Le plus intéressant pour nous est la dimension très actuelle de cette figure de la sagesse. Beaucoup de nos contemporains en effet cherchent à explorer des voies nouvelles autour du bien-être, du développement personnel, de pratiques de méditation ou autres sagesses abordant l’unité humaine de façon non occidentale. D’autres s’engagent pour un développement durable, fait d’énergies alternatives et renouvelables, d’un mode de vie plus sobre, d’une production et d’une consommation raisonnées etc. Tous ceux-là pourront entendre l’appel de la Sagesse à un festin différent. Leur porte d’entrée dans le mystère de Dieu ne sera pas la Révélation, les Écritures ou l’Église, mais plutôt cette quête intérieure d’une existence savoureuse et conviviale. Le festin que leur prépare la Sagesse biblique les enchantera par la qualité des mets servis et la fraternité des convives !

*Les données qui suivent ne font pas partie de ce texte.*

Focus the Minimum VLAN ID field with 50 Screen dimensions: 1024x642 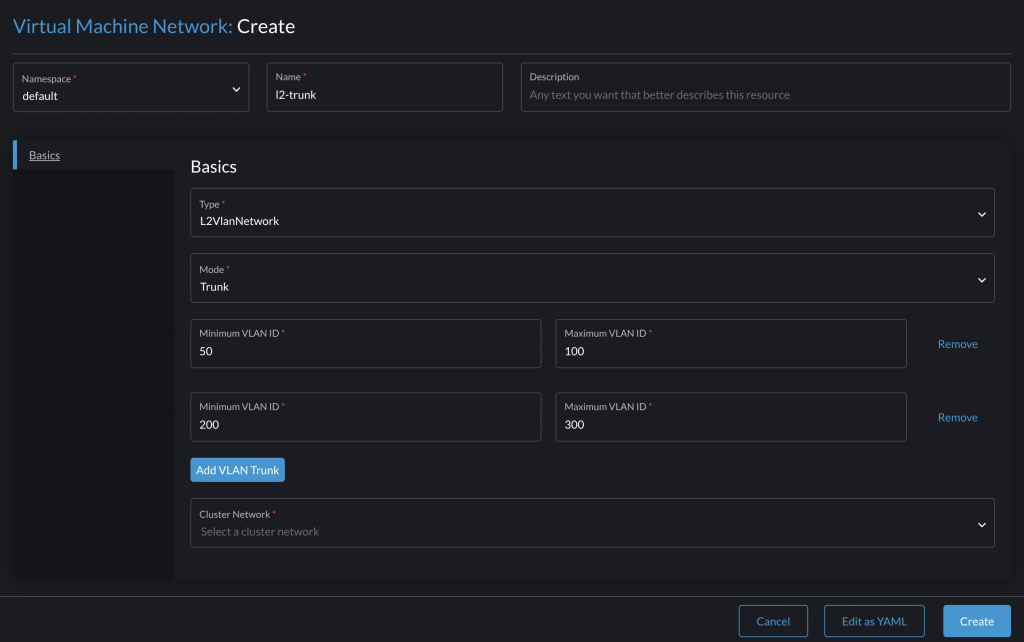pos(365,352)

Pour la Sagesse, il y a en gros trois catégories d’humains : les fous, les sages et les simples.
Les fous
Les fous sont ceux qui poursuivent des objectifs illusoires, qui courent après des chimères. Ils se vendent pour du vent sans s’en apercevoir. Ils sont également appelés insensés, car ils se privent de but véritable et leurs actions désordonnées n’ont aucune signification, sinon la recherche trompeuse de leur intérêt individuel.
La plupart du temps, les fous sont idolâtres, car c’est rendre un culte aux idoles que de s’étourdir dans les divertissements, ou de vouloir s’enrichir toujours plus, ou de tout sacrifier pour obtenir la gloire et la renommée. Ils sont en cela « stupides », « niais », voire « méchants ».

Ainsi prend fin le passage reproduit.